Warum Dresden den Vertrag mit Forsythe in Hellerau verlängern sollte

Jetzt hat sich Sachsens frühere Kunstministerin Eva-Maria Stange (SPD) in die Debatte um die Zukunft der Forsythe-Company in Hellerau eingeschaltet - und fährt ihren SPD-Stadtratsgenossen gehörig in die Parade.

"Offenbar haben einige Stadträte vergessen, dass die Kooperationsvereinbarung mit der Company nicht allein Angelegenheit der Stadt Dresden ist.

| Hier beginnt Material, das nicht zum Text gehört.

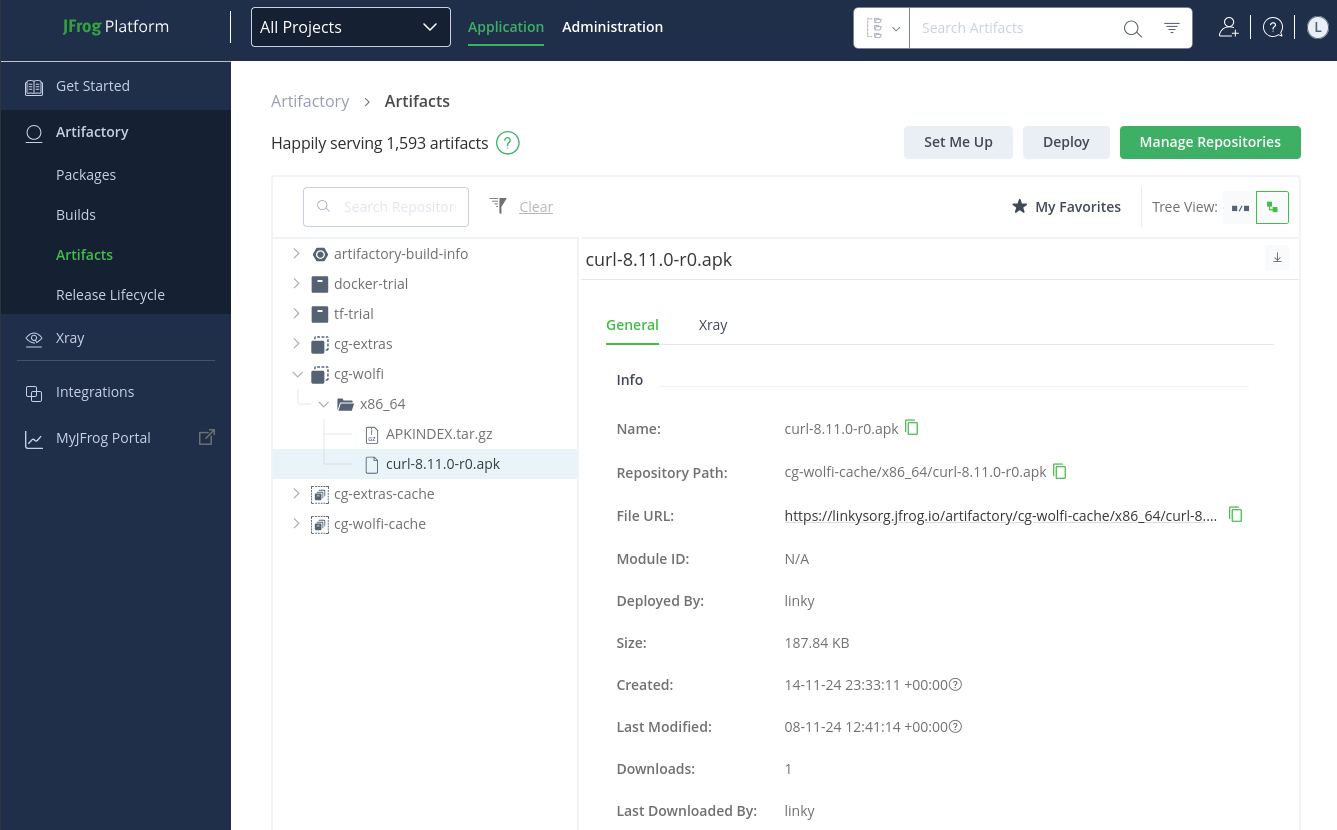Viewport: 1337px width, 830px height.
Task: Expand the docker-trial repository
Action: (296, 284)

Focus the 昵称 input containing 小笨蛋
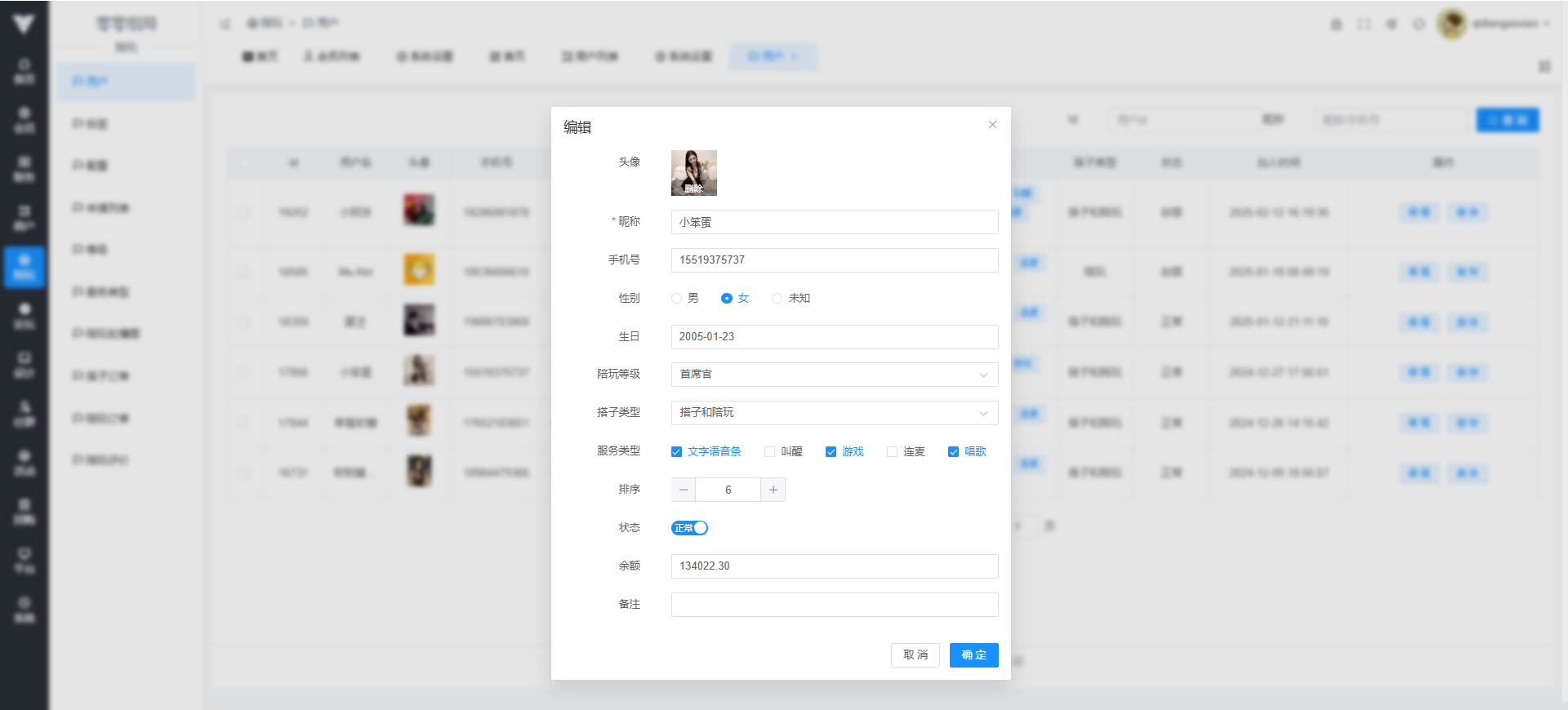click(x=834, y=222)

Sie ist ein Vier-Seiten-Vertrag zwischen Sachsen, Hessen, Dresden und Frankfurt a. M.", so Stange. Außerdem sei Dresden an den Hauptstadtkulturvertrag gebunden. DNN-Redakteur Ralf Redemund analysiert die vertrackte Lage.

Worum geht's im sächsischen Hauptstadtkulturvertrag zwischen Dresden und dem Freistaat Sachsen?

Der Freistaat betreibt die Oper, das Schauspielhaus, die naturhistorischen Sammlungen, das Museum für Völkerkunde und die Staatlichen Kunstsammlungen (u.a. Gemäldegalerie Alte Meister, Münzkabinett, Grünes Gewölbe), aber auch die Palucca-Schule sowie die Hochschulen für Bildende Künste und Musik. Der Hauptstadtkulturvertrag beteiligt die Stadt Dresden an den Kosten. Die derzeitige Regelung ist mühsam unter Oberbürgermeister Ingolf Roßberg (FDP) ausgehandelt worden. Das Papier hat sich Ende 2010 automatisch unbefristet verlängert, "weil keiner der beiden Vertragspartner einen Anlass gesehen hat, Verhandlungen zu dessen Änderung aufzunehmen", wie Kulturbürgermeister Ralf Lunau (parteilos) den DNN erklärte.

Wie viel muss Dresden zahlen?

Dresden zahlt jährlich 10,5 Millionen Euro an den Freistaat. "Damit leistet die Stadt einen Eigenbeitrag für den immensen Nutzen der zahlreichen vom Land finanzierten Kultureinrichtungen wie Schauspielhaus, Semperoper oder Staatliche Kunstsammlungen", betont die SPD-Landtagsabgeordnete Stange.

Wohin fließt das städtische Geld?

Bis zu 2,5 Millionen Euro fließen ins Verkehrsmuseum, das zur Stadt gehört. Noch einmal 2,5 Millionen erhalten die Stiftung Hygienemuseum sowie 1,5 Millionen die Forsythe-Company in Hellerau. Die restlichen vier Millionen gehen ans Staatsschauspiel. Im Prinzip "symbolische Millionen" für die Summe aller Landeseinrichtungen in Dresden, von denen die Stadt profitiert.

Hätte die Stadt Dresden einen finanziellen Nutzen davon, wenn sie William Forsythe kündigt?

"Nein", sagt Eva-Maria Stange. "Es ist falsch, den Eindruck zu erwecken, als ob bei Kündigung des Vertrages durch die Stadt Dresden diese Mittel in andere Kulturprojekte der Stadt wie zum Beispiel die freie Kulturszene fließen könnten. Hier muss die Stadt schon mehr eigene Anstrengungen unternehmen, so wie es Leipzig und Chemnitz mit deutlich mehr Mitteln tun."

Welche anderen Gründe sprechen dafür, den Vertrag mit der Forsythe-Company bis Ende 2016 (und Option bis 2018) zu verlängern?

In Dresden breche der Provinzialismus wieder aus, glaubt Stange. Mit dem Ballett der Oper, der einzigen europäischen Hochschule des Tanzes und der Forsythe-Company sei in Dresden ein einmaliges Netzwerk des klassischen und modernen Tanzes entstanden. Davon profitieren die Bevölkerung, die Touristen, die jungen Tänzer aus aller Welt und der Weltkulturerbe-Bewerber Hellerau. "August der Starke hat die Basis mit seiner Weltoffenheit und seinem Hang zum Modernen gelegt. Warum schaut Dresden immer mehr zurück als nach vorn, wenn es um Kunst und Kultur geht?", fragt Stange.